I once had a friend who could suck air into his own ass and fart it back out. As a kid, it provided me hours of laughs and a few failed attempts at imitating his technique. I say this not to be shocking or disgusting, but because on my third or fourth listen of Morbid Slaughter’s A Filthy Orgy of Horror and Death, this struck me as a fitting metaphor for what the creative process for this album must have been like.
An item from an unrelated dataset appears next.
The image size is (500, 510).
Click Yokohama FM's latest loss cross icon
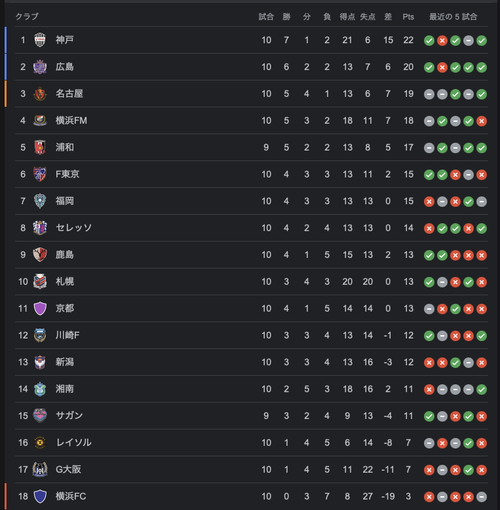(481, 121)
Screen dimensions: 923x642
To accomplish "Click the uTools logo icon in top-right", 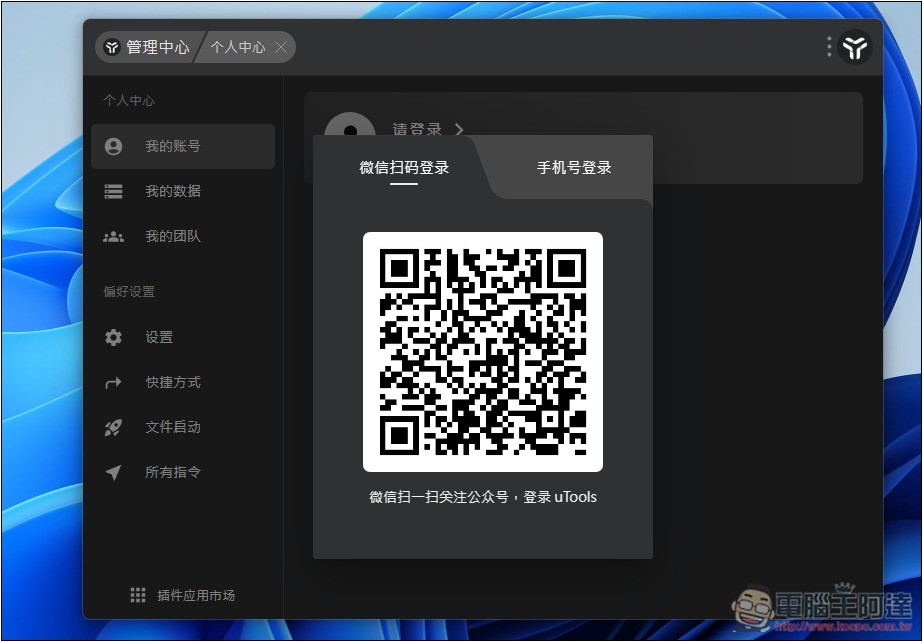I will [x=855, y=47].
In rapt silence, I imagine the band spreading their metaphorical buttcheeks to draw in the atmosphere of first-wave acts like Hellhammer and early Bathory, letting it fester in their intestines long enough to give it their own unique stench, and farting it out in a 28-minute blast that I can’t imagine will please anyone, other than those willing to overlook a lack of songcraft and quality riffs for a DIY, ‘true metal’ aesthetic.
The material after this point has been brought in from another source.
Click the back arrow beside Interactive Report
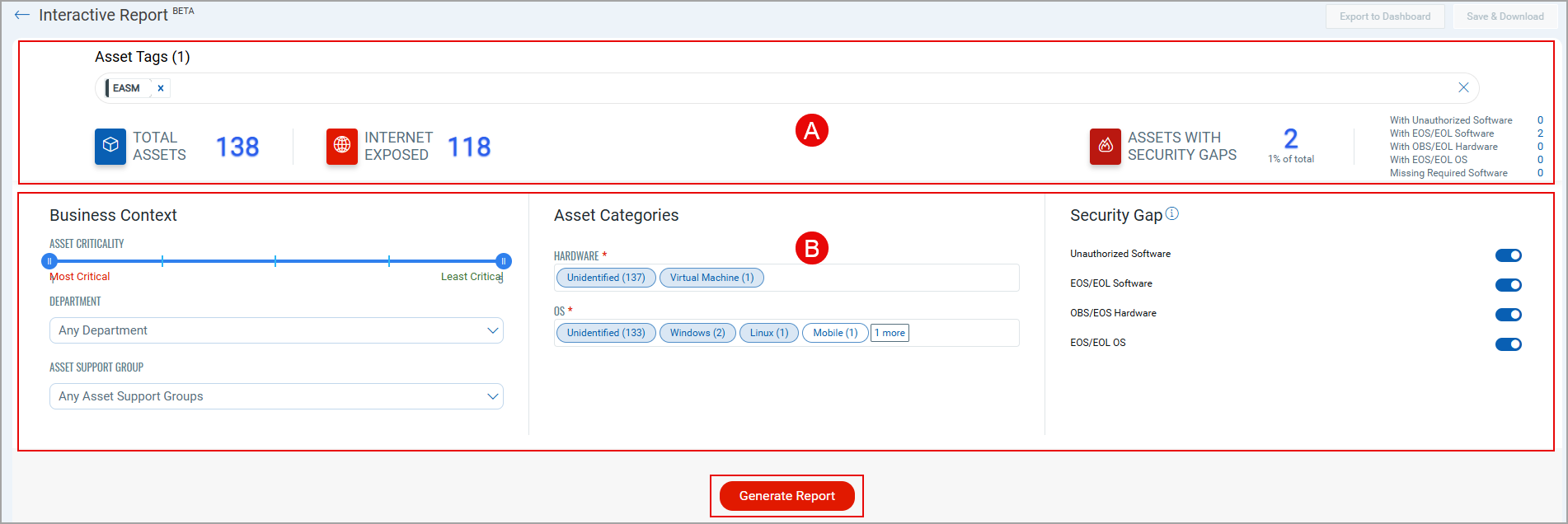Screen dimensions: 1568x524 pos(22,16)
To be fair, this Peruvian trio’s debut full-length sounds exactly like what you’d expect an album called “A Filthy Orgy of Horror and Death” to sound like: dirty riffing comprised solely of simple punky chords, drumming that varies between D-beats and messy blasting, songs that never contain more than three riffs, and sleazy psychopath and zombie-obsessed lyrics. Opener “Cannibal Butcher” exhibits this as well as anything, riding on a main riff that sounds like an unenthused Sodomizer before breaking into a chorus riff that fails to elicit any sense of excitement or energy.

The remaining six tracks largely follow suit. “Chainsaw Blade” and “Torture” may up the tempo a bit, and “Zombie Splatter Axe” features a bit more swagger in its verse, but it’s really only “Death’s Cold Blood” and “Fuck Off (We Murder)” that offer true variety – the former a doomy slog whose five-minute runtime is mercilessly repetitive, the latter a cover of GG Allin and the Murder Junkies which ends up sounding like a Midnight demo embellished with 80s punk gang shouts. At two-and-a-half minutes, this cover is both the briefest and by far the best song on the album.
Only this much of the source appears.